AIM OF THE EXERCISE: Retype all of the rows below, matching every character and keeping each line as it appears.

Recorded data:
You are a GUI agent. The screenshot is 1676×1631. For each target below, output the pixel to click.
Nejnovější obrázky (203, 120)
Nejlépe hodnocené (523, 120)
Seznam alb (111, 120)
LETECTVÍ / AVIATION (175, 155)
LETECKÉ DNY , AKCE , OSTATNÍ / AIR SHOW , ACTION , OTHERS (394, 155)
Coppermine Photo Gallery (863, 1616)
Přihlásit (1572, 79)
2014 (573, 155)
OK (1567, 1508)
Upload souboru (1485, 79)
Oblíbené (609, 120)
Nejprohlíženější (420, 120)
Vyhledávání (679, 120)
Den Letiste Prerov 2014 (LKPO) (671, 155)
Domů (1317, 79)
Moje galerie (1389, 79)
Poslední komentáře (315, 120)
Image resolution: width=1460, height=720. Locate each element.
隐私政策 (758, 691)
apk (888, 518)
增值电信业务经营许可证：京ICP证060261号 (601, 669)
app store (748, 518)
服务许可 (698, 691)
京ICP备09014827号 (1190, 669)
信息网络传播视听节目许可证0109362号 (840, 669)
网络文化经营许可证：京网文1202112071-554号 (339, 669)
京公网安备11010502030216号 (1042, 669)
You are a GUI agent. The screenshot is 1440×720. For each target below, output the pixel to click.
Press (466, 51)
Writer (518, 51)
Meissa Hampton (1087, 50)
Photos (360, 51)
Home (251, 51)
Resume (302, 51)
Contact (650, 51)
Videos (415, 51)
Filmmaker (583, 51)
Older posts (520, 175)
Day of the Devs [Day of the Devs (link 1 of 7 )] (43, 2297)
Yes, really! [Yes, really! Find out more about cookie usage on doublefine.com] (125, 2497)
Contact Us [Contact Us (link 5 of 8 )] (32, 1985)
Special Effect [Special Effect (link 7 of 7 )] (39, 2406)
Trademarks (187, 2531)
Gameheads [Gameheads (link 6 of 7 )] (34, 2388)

OUTPUT BELOW:
You are a GUI agent. The screenshot is 1676×1631. For each target below, output the pixel to click.
Nejnovější obrázky (203, 120)
Nejlépe hodnocené (523, 120)
Seznam alb (111, 120)
LETECTVÍ / AVIATION (175, 155)
LETECKÉ DNY , AKCE , OSTATNÍ / AIR SHOW , ACTION , OTHERS (394, 155)
Coppermine Photo Gallery (863, 1616)
Přihlásit (1572, 79)
2014 (573, 155)
OK (1567, 1508)
Upload souboru (1485, 79)
Oblíbené (609, 120)
Nejprohlíženější (420, 120)
Vyhledávání (679, 120)
Den Letiste Prerov 2014 (LKPO) (671, 155)
Domů (1317, 79)
Moje galerie (1389, 79)
Poslední komentáře (315, 120)
Image resolution: width=1460, height=720. Locate each element.
隐私政策 (758, 691)
apk (888, 518)
增值电信业务经营许可证：京ICP证060261号 (601, 669)
app store (748, 518)
服务许可 (698, 691)
京ICP备09014827号 (1190, 669)
信息网络传播视听节目许可证0109362号 (840, 669)
网络文化经营许可证：京网文1202112071-554号 (339, 669)
京公网安备11010502030216号 (1042, 669)
You are a GUI agent. The screenshot is 1440×720. For each target below, output the pixel to click.
Press (466, 51)
Writer (518, 51)
Meissa Hampton (1087, 50)
Photos (360, 51)
Home (251, 51)
Resume (302, 51)
Contact (650, 51)
Videos (415, 51)
Filmmaker (583, 51)
Older posts (520, 175)
Day of the Devs [Day of the Devs (link 1 of 7 )] (43, 2297)
Yes, really! [Yes, really! Find out more about cookie usage on doublefine.com] (125, 2497)
Contact Us [Contact Us (link 5 of 8 )] (32, 1985)
Special Effect [Special Effect (link 7 of 7 )] (39, 2406)
Trademarks (187, 2531)
Gameheads [Gameheads (link 6 of 7 )] (34, 2388)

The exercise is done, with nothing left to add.